Tat-Siong Benny Liew is a Chinese-American New Testament scholar.

Biography 
Liew obtained his BA and MA from Olivet Nazarene University and completed a PhD in New Testament from Vanderbilt University. He taught New Testament at Chicago Theological Seminary and Pacific School of Theology and, in Autumn 2013, took up the 1956 Chair of New Testament Studies in the religious studies department of College of the Holy Cross.

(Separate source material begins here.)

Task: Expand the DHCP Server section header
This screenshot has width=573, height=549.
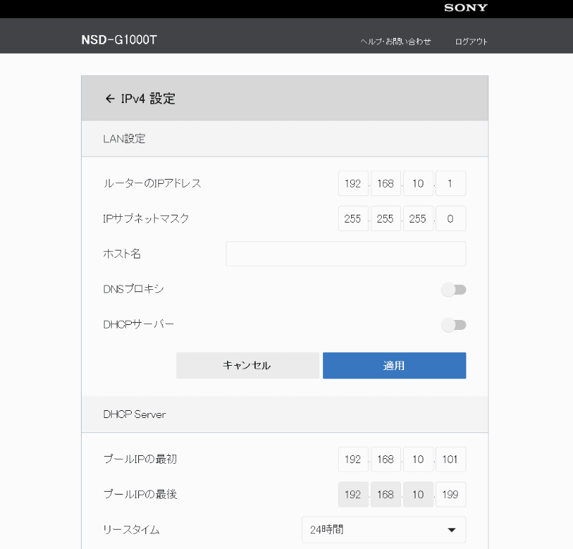Action: (x=133, y=414)
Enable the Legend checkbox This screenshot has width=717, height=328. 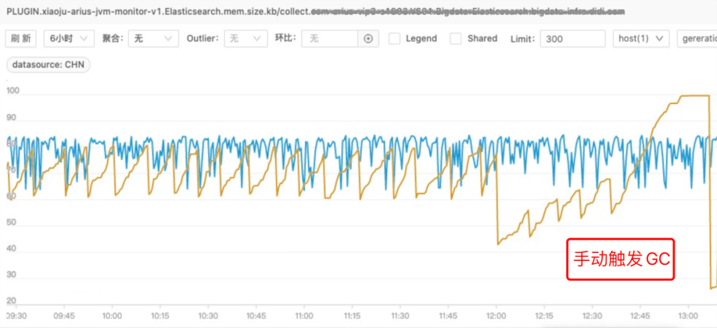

Much of his scholarship is around New Testament studies, related to the gospels, and for promoting Asian American biblical hermeneutics.

Controversy 
In 2018, the college's alternative newspaper, the Fenwick Review, published extracts of Liew's scholarship which suggested that Jesus had "queer desires." Though this was seen as controversial, given that Holy Cross is a Jesuit institution, Liew was defended by the president Philip Burroughs on the basis of academic freedom. Nevertheless, this led to a petition of 14,000 signatures demanding his dismissal, and an open letter written by Robert J. McManus, the Catholic bishop of Worcester, declaring Liew's views blasphemous and stating "academic freedom… particularly in the fields of theology or religious studies, cannot provide cover for blatantly unorthodox teaching."

Works

References 

Living people
American people of Chinese descent
American biblical scholars
New Testament scholars
Vanderbilt University alumni
College of the Holy Cross faculty
Year of birth missing (living people)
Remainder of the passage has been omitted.